Schüler: Mindesteinkommen für Wohngeld

  • Hallo,


    ich habe die Forumsuche benutzt, bin aber auf widersprüchliche Antworten gestoßen und mache deshalb ein neues altes Thema auf. Auch mit dem Wohngeldrechner habe ich es probiert, bin aber nicht wirklich schlau daraus geworden.

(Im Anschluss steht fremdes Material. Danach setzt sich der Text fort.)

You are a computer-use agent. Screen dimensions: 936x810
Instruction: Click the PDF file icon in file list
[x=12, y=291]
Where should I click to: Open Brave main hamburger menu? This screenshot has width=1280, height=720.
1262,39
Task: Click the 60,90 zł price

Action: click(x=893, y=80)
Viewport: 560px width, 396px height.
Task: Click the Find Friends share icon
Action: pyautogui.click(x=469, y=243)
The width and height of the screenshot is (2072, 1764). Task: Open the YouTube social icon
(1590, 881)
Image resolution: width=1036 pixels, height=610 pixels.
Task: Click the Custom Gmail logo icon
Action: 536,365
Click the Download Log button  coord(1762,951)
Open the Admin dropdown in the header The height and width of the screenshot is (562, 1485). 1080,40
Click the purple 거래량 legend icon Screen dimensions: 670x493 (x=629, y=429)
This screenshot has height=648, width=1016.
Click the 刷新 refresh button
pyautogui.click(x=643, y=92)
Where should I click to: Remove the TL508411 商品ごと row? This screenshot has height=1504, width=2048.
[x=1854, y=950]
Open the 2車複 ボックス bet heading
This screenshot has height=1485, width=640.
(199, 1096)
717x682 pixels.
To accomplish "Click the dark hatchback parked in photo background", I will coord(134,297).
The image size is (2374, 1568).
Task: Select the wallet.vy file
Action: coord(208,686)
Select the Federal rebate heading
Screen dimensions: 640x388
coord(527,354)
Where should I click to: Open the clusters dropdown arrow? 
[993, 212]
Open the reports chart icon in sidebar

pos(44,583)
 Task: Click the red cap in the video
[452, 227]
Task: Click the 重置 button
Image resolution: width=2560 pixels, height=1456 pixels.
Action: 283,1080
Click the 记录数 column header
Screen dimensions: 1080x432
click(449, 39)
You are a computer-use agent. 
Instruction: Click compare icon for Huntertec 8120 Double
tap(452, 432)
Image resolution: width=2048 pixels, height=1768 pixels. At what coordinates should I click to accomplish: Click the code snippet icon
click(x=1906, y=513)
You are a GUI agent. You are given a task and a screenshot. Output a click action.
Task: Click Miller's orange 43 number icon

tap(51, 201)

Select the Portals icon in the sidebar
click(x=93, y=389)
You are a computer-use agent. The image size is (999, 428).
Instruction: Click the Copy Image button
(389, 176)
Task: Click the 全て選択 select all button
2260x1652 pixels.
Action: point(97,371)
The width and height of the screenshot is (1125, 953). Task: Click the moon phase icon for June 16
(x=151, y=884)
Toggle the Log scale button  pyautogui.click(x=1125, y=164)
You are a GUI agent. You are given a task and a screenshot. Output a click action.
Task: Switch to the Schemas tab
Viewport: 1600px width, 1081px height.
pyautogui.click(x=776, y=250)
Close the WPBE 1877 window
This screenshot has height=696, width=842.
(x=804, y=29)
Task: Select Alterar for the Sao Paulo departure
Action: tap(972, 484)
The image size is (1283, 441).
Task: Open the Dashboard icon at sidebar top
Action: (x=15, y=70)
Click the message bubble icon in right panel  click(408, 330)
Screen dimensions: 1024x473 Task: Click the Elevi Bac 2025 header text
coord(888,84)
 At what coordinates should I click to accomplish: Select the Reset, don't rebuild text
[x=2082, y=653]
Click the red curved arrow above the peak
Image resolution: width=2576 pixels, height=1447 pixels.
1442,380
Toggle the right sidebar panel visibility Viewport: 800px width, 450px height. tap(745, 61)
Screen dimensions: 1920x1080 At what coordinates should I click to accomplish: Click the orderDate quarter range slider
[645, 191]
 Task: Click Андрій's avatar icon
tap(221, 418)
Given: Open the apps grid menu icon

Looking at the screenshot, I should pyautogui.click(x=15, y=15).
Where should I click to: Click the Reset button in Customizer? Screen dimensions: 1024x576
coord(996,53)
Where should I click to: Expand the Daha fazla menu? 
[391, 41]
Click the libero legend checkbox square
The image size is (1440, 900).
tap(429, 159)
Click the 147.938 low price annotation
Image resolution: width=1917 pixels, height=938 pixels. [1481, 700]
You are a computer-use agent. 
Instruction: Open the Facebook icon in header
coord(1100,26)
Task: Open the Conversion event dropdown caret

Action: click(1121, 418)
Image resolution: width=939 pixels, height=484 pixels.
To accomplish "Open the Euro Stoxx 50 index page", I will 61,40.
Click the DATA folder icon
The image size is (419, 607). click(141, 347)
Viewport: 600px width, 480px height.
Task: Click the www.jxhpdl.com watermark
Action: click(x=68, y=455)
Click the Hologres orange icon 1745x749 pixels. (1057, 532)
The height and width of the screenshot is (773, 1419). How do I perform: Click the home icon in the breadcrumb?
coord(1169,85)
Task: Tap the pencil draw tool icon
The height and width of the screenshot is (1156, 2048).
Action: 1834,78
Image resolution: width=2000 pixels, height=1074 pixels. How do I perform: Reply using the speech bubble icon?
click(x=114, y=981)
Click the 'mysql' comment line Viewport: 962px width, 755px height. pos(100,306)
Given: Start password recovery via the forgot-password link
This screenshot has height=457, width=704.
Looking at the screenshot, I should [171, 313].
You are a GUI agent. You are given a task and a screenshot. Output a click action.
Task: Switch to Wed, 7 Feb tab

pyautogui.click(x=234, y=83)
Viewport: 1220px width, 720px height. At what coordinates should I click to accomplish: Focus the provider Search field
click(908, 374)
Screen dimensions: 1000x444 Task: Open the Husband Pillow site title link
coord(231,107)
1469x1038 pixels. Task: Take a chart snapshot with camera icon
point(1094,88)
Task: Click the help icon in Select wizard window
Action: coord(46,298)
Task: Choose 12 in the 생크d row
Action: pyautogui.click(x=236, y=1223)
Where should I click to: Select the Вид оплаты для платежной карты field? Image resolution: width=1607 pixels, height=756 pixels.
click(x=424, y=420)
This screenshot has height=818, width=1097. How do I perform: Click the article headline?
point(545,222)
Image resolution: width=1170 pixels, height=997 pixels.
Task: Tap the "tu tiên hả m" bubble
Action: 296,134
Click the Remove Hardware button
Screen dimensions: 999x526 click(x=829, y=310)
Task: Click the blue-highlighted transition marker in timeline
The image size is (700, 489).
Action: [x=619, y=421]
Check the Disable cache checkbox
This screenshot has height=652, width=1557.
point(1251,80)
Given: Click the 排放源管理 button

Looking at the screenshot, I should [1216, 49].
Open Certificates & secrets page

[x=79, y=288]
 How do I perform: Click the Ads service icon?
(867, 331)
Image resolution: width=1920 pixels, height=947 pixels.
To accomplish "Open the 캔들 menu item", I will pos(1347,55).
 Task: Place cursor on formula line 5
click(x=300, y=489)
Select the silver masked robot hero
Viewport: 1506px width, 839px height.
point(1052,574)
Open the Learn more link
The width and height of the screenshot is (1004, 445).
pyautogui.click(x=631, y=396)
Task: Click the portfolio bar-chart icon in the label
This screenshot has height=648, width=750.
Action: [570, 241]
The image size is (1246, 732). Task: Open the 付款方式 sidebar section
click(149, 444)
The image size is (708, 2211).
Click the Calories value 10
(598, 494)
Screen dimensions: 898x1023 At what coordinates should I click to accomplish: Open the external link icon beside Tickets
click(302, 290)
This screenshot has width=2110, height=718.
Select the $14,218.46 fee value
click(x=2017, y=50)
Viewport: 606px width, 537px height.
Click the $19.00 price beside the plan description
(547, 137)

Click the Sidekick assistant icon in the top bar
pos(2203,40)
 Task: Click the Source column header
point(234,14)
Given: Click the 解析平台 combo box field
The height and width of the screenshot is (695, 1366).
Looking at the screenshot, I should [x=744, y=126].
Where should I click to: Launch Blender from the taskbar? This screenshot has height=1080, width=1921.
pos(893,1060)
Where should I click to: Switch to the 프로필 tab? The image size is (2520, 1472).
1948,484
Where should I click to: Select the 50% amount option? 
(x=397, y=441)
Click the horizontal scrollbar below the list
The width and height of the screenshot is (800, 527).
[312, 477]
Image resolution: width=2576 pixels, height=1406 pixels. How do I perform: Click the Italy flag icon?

    Ich (18, Berliner) habe noch ein Jahr bis zum Abitur vor mir und würde gerne ausziehen.
    Im Moment lebe ich mit meinem Vater, seiner Frau und drei Geschwistern (Stief- und Halb-) in einer "Bedarfsgemeinschaft". Mein Vater befindet sich in Ausbildung und ist selbstständig mit mehreren Nebenjobs. Außerdem bezieht er seit Januar Elterngeld. Seine Frau bekommt für ihren schwerbehinderten Sohn zusätzliche Zahlungen. Ich habe noch eine leibliche Schwester, die bei unserer Mutter lebt. Unsere Eltern sind beide erziehungsberechtigt. Meine Mutter ist ebenfalls Aufstockerin.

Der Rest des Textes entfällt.